*** Begin section ***
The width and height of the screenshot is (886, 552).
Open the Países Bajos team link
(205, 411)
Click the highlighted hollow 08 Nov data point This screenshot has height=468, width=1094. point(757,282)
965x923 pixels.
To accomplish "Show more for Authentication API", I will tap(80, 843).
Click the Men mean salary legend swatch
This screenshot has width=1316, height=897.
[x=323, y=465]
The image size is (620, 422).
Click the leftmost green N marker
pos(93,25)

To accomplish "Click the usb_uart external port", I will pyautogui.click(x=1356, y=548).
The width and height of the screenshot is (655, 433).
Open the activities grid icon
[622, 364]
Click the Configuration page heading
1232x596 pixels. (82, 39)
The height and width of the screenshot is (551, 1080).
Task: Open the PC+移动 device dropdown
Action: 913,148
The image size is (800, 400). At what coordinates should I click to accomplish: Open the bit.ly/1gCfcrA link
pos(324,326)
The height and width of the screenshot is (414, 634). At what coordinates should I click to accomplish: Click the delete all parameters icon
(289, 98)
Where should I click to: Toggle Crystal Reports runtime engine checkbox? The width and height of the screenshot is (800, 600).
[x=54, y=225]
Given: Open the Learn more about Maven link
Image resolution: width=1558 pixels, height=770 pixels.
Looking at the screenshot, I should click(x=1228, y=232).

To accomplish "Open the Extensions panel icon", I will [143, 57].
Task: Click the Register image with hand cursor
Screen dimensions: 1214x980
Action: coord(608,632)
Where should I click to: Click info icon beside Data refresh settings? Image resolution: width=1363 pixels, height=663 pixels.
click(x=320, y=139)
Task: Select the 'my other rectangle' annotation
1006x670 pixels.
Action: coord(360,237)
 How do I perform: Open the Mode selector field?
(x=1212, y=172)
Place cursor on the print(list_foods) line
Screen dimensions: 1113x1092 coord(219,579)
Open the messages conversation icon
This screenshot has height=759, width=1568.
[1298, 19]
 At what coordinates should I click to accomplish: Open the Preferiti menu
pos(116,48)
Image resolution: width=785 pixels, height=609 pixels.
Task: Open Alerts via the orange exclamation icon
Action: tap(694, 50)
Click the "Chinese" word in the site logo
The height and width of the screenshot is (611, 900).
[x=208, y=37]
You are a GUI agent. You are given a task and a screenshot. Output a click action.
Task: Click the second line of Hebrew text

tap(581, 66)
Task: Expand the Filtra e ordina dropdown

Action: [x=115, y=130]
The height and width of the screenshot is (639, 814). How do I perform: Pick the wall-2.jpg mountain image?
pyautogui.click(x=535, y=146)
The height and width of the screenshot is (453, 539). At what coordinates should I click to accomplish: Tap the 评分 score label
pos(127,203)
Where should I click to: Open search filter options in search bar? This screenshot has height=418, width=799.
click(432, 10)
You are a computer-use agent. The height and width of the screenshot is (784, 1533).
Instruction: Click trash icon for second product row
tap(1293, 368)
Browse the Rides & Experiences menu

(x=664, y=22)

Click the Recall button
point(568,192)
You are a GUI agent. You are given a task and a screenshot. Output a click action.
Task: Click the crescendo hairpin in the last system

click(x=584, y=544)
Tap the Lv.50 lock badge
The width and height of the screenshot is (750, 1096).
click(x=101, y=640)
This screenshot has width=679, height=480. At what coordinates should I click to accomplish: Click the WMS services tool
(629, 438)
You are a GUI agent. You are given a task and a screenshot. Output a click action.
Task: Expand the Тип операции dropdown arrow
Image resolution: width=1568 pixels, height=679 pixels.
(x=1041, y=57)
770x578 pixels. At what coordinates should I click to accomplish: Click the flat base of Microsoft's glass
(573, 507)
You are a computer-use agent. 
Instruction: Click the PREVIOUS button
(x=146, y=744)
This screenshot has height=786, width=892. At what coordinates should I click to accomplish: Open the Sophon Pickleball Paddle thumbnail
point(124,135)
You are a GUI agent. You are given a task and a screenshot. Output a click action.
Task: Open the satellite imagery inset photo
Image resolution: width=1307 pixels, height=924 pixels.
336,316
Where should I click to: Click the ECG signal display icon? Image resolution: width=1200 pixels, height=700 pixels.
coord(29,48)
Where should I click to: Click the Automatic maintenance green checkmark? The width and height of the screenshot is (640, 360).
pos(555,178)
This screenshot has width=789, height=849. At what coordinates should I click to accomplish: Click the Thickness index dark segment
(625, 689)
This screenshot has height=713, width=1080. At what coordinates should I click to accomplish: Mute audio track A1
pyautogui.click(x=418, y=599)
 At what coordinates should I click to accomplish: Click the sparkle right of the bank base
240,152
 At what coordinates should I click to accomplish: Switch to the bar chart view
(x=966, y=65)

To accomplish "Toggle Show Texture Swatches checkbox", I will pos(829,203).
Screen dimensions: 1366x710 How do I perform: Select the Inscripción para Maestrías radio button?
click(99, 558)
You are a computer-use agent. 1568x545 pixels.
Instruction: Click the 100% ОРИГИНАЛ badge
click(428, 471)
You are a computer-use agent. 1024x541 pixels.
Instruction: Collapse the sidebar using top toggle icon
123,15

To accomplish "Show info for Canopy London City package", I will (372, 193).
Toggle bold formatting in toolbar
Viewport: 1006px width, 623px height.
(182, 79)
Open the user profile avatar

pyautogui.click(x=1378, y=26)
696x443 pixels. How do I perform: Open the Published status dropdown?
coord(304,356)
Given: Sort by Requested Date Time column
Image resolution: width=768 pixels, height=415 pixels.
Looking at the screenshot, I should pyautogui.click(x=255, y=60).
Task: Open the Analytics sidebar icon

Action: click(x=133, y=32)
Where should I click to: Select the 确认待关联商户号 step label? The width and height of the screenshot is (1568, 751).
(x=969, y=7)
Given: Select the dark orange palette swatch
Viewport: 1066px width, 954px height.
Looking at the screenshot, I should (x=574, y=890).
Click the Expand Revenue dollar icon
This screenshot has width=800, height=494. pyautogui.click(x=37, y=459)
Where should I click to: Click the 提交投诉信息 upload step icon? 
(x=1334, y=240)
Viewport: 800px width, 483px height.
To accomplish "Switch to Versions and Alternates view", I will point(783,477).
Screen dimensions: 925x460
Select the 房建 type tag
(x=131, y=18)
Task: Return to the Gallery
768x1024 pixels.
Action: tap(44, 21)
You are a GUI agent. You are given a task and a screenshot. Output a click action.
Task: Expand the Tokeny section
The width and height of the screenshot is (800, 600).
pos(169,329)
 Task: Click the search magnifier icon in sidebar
*** End section ***
Work task: The lines above should be printed again, exactly as they are.

Answer box:
The width and height of the screenshot is (886, 552).
Open the Países Bajos team link
(205, 411)
Click the highlighted hollow 08 Nov data point This screenshot has height=468, width=1094. point(757,282)
965x923 pixels.
To accomplish "Show more for Authentication API", I will tap(80, 843).
Click the Men mean salary legend swatch
This screenshot has width=1316, height=897.
[x=323, y=465]
The image size is (620, 422).
Click the leftmost green N marker
pos(93,25)

To accomplish "Click the usb_uart external port", I will pyautogui.click(x=1356, y=548).
The width and height of the screenshot is (655, 433).
Open the activities grid icon
[622, 364]
Click the Configuration page heading
1232x596 pixels. (82, 39)
The height and width of the screenshot is (551, 1080).
Task: Open the PC+移动 device dropdown
Action: 913,148
The image size is (800, 400). At what coordinates should I click to accomplish: Open the bit.ly/1gCfcrA link
pos(324,326)
The height and width of the screenshot is (414, 634). At what coordinates should I click to accomplish: Click the delete all parameters icon
(289, 98)
Where should I click to: Toggle Crystal Reports runtime engine checkbox? The width and height of the screenshot is (800, 600).
[x=54, y=225]
Given: Open the Learn more about Maven link
Image resolution: width=1558 pixels, height=770 pixels.
Looking at the screenshot, I should click(x=1228, y=232).

To accomplish "Open the Extensions panel icon", I will [143, 57].
Task: Click the Register image with hand cursor
Screen dimensions: 1214x980
Action: coord(608,632)
Where should I click to: Click info icon beside Data refresh settings? Image resolution: width=1363 pixels, height=663 pixels.
click(x=320, y=139)
Task: Select the 'my other rectangle' annotation
1006x670 pixels.
Action: coord(360,237)
 How do I perform: Open the Mode selector field?
(x=1212, y=172)
Place cursor on the print(list_foods) line
Screen dimensions: 1113x1092 coord(219,579)
Open the messages conversation icon
This screenshot has height=759, width=1568.
[1298, 19]
 At what coordinates should I click to accomplish: Open the Preferiti menu
pos(116,48)
Image resolution: width=785 pixels, height=609 pixels.
Task: Open Alerts via the orange exclamation icon
Action: tap(694, 50)
Click the "Chinese" word in the site logo
The height and width of the screenshot is (611, 900).
[x=208, y=37]
You are a GUI agent. You are given a task and a screenshot. Output a click action.
Task: Click the second line of Hebrew text

tap(581, 66)
Task: Expand the Filtra e ordina dropdown

Action: [x=115, y=130]
The height and width of the screenshot is (639, 814). How do I perform: Pick the wall-2.jpg mountain image?
pyautogui.click(x=535, y=146)
The height and width of the screenshot is (453, 539). At what coordinates should I click to accomplish: Tap the 评分 score label
pos(127,203)
Where should I click to: Open search filter options in search bar? This screenshot has height=418, width=799.
click(432, 10)
You are a computer-use agent. The height and width of the screenshot is (784, 1533).
Instruction: Click trash icon for second product row
tap(1293, 368)
Browse the Rides & Experiences menu

(x=664, y=22)

Click the Recall button
point(568,192)
You are a GUI agent. You are given a task and a screenshot. Output a click action.
Task: Click the crescendo hairpin in the last system

click(x=584, y=544)
Tap the Lv.50 lock badge
The width and height of the screenshot is (750, 1096).
click(x=101, y=640)
This screenshot has width=679, height=480. At what coordinates should I click to accomplish: Click the WMS services tool
(629, 438)
You are a GUI agent. You are given a task and a screenshot. Output a click action.
Task: Expand the Тип операции dropdown arrow
Image resolution: width=1568 pixels, height=679 pixels.
(x=1041, y=57)
770x578 pixels. At what coordinates should I click to accomplish: Click the flat base of Microsoft's glass
(573, 507)
You are a computer-use agent. 
Instruction: Click the PREVIOUS button
(x=146, y=744)
This screenshot has height=786, width=892. At what coordinates should I click to accomplish: Open the Sophon Pickleball Paddle thumbnail
point(124,135)
You are a GUI agent. You are given a task and a screenshot. Output a click action.
Task: Open the satellite imagery inset photo
Image resolution: width=1307 pixels, height=924 pixels.
336,316
Where should I click to: Click the ECG signal display icon? Image resolution: width=1200 pixels, height=700 pixels.
coord(29,48)
Where should I click to: Click the Automatic maintenance green checkmark? The width and height of the screenshot is (640, 360).
pos(555,178)
This screenshot has width=789, height=849. At what coordinates should I click to accomplish: Click the Thickness index dark segment
(625, 689)
This screenshot has height=713, width=1080. At what coordinates should I click to accomplish: Mute audio track A1
pyautogui.click(x=418, y=599)
 At what coordinates should I click to accomplish: Click the sparkle right of the bank base
240,152
 At what coordinates should I click to accomplish: Switch to the bar chart view
(x=966, y=65)

To accomplish "Toggle Show Texture Swatches checkbox", I will pos(829,203).
Screen dimensions: 1366x710 How do I perform: Select the Inscripción para Maestrías radio button?
click(99, 558)
You are a computer-use agent. 1568x545 pixels.
Instruction: Click the 100% ОРИГИНАЛ badge
click(428, 471)
You are a computer-use agent. 1024x541 pixels.
Instruction: Collapse the sidebar using top toggle icon
123,15

To accomplish "Show info for Canopy London City package", I will (372, 193).
Toggle bold formatting in toolbar
Viewport: 1006px width, 623px height.
(182, 79)
Open the user profile avatar

pyautogui.click(x=1378, y=26)
696x443 pixels. How do I perform: Open the Published status dropdown?
coord(304,356)
Given: Sort by Requested Date Time column
Image resolution: width=768 pixels, height=415 pixels.
Looking at the screenshot, I should pyautogui.click(x=255, y=60).
Task: Open the Analytics sidebar icon

Action: click(x=133, y=32)
Where should I click to: Select the 确认待关联商户号 step label? The width and height of the screenshot is (1568, 751).
(x=969, y=7)
Given: Select the dark orange palette swatch
Viewport: 1066px width, 954px height.
Looking at the screenshot, I should (x=574, y=890).
Click the Expand Revenue dollar icon
This screenshot has width=800, height=494. pyautogui.click(x=37, y=459)
Where should I click to: Click the 提交投诉信息 upload step icon? 
(x=1334, y=240)
Viewport: 800px width, 483px height.
To accomplish "Switch to Versions and Alternates view", I will point(783,477).
Screen dimensions: 925x460
Select the 房建 type tag
(x=131, y=18)
Task: Return to the Gallery
768x1024 pixels.
Action: tap(44, 21)
You are a GUI agent. You are given a task and a screenshot. Output a click action.
Task: Expand the Tokeny section
The width and height of the screenshot is (800, 600).
pos(169,329)
 Task: Click the search magnifier icon in sidebar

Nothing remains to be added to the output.